Allison K. Dillon,1 Shinobu C. Fujita,3 Michael P. Matise,4 Andrew A. Jarjour,5 Timothy E. Kennedy,5 Heike Kollmus,6 Hans-Henning Arnold,6 Joshua A. Weiner,7 Joshua R. Sanes,8 and Zaven Kaprielian1,2

Departments of 1Neuroscience and 2Pathology, Albert Einstein College of Medicine, Bronx, New York 10461, 3Mitsubishi Kagaku Institute of Life Sciences, Tokyo 194-8511, Japan, 4Department of Neuroscience and Cell Biology, University of Medicine and Dentistry of New Jersey-Robert Wood Johnson Medical School, Piscataway, New Jersey 08854, 5Department of Neurology and Neurosurgery, Montreal Neurological Institute, McGill University, Montreal, Quebec, Canada H3A 2B4, 6Department of Cell and Molecular Biology, University of Braunschweig, D-38106 Braunschweig, Germany, 7Department of Biological Sciences, University of Iowa, Iowa City, Iowa 52242, and 8Department of Molecular and Cellular Biology, Harvard University, Cambridge, Massachusetts 02138

Within the developing vertebrate spinal cord, motor neuron subtypes are distinguished by the settling positions of their cell bodies, patterns of gene expression, and the paths their axons follow to exit the CNS. The inclusive set of cues required to guide a given motor axon subtype from cell body to target has yet to be identified, in any species. This is attributable, in part, to the unavailability of markers that demarcate the complete trajectory followed by a specific class of spinal motor axons.
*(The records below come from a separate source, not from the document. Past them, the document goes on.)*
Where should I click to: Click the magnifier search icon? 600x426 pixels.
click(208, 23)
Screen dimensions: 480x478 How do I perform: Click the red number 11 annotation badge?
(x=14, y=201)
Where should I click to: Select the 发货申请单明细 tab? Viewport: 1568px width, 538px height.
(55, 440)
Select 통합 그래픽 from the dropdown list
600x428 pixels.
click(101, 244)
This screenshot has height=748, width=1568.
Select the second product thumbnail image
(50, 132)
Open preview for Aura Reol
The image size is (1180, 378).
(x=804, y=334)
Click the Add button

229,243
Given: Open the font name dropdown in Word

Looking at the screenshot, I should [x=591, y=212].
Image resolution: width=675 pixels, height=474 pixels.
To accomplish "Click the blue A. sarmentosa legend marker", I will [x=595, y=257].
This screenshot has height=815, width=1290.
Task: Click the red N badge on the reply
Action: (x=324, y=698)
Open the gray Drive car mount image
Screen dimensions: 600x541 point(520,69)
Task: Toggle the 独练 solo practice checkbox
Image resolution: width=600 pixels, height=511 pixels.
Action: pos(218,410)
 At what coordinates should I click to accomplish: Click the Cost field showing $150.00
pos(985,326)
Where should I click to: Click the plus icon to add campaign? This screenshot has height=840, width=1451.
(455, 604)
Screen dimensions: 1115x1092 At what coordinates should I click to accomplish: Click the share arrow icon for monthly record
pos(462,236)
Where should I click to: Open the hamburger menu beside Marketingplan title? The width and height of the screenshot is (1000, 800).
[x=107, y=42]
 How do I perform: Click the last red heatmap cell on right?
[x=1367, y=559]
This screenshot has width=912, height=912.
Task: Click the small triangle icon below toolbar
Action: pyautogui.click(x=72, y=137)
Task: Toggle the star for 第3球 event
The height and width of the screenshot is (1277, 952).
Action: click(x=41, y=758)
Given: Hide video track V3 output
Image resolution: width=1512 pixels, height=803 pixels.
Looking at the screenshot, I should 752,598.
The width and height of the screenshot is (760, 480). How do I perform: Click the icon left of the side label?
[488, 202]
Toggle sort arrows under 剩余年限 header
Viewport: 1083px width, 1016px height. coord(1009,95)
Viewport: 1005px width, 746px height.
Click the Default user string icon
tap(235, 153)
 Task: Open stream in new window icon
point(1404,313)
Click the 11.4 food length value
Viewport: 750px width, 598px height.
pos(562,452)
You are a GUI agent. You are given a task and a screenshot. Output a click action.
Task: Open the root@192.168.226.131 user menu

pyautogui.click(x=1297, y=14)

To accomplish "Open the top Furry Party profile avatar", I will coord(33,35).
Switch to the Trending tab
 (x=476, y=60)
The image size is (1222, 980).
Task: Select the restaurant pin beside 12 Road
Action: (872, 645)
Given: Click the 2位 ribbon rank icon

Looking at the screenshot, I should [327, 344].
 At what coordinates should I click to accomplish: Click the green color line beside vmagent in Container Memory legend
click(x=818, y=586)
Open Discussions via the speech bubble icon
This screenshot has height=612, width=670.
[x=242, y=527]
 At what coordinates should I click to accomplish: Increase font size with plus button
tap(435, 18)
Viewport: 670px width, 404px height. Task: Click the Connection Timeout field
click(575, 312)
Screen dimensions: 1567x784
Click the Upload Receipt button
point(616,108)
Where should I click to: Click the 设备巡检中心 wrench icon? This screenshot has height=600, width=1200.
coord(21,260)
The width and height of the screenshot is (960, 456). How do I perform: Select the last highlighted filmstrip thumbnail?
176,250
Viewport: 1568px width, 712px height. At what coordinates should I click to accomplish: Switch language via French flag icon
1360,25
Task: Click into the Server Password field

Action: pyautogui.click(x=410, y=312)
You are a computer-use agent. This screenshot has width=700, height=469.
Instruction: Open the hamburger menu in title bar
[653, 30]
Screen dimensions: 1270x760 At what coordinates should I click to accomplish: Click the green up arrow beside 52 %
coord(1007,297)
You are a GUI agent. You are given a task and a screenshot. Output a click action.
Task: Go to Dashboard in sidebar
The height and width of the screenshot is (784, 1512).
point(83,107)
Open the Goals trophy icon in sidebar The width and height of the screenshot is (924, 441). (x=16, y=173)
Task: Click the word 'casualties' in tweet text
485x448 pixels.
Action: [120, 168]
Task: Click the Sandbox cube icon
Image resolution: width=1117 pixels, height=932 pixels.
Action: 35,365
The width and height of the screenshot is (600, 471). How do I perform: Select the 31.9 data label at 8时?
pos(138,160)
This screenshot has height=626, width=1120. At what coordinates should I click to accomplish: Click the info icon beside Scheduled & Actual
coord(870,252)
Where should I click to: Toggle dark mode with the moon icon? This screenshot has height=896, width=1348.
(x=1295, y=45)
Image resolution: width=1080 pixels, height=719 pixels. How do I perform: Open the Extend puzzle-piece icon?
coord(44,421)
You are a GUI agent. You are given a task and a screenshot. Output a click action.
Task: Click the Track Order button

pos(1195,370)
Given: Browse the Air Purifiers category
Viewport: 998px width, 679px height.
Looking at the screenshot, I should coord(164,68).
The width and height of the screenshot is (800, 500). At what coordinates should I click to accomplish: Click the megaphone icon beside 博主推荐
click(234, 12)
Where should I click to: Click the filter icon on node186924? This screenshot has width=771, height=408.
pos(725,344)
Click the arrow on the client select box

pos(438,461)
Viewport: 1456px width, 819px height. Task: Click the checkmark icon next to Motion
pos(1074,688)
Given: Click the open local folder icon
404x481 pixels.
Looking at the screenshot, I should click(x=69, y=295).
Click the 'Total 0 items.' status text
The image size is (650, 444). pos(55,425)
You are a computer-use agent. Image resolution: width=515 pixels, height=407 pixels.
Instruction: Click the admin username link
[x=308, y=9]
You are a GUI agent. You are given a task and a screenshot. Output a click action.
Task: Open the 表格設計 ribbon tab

Most spinal motor neurons extend axons out of the CNS through ventral exit points. In contrast, spinal accessory motor neurons (SACMNs) project dorsally directed axons through lateral exit points (LEPs), and these axons assemble into the spinal accessory nerve (SAN). Here we show that an antibody against BEN/ALCAM/SC1/DM-GRASP/MuSC selectively labels mouse SACMNs and can be used to trace the pathfinding of SACMN axons. We use this marker, together with a battery of transcription factor-deficient or guidance cue/receptor-deficient mice to identify molecules required for distinct stages of SACMN development. Specifically, we find that Gli2 is required for the initial extension of axons from SACMN cell bodies, and that netrin-1 and its receptor Dcc are required for the proper dorsal migration of these cells and the dorsally directed extension of SACMN axons toward the LEPs. Furthermore, in the absence of the transcription factor Nkx2.9, SACMN axons fail to exit the CNS. Together, these findings suggest molecular mechanisms that are likely to regulate key steps in SACMN development.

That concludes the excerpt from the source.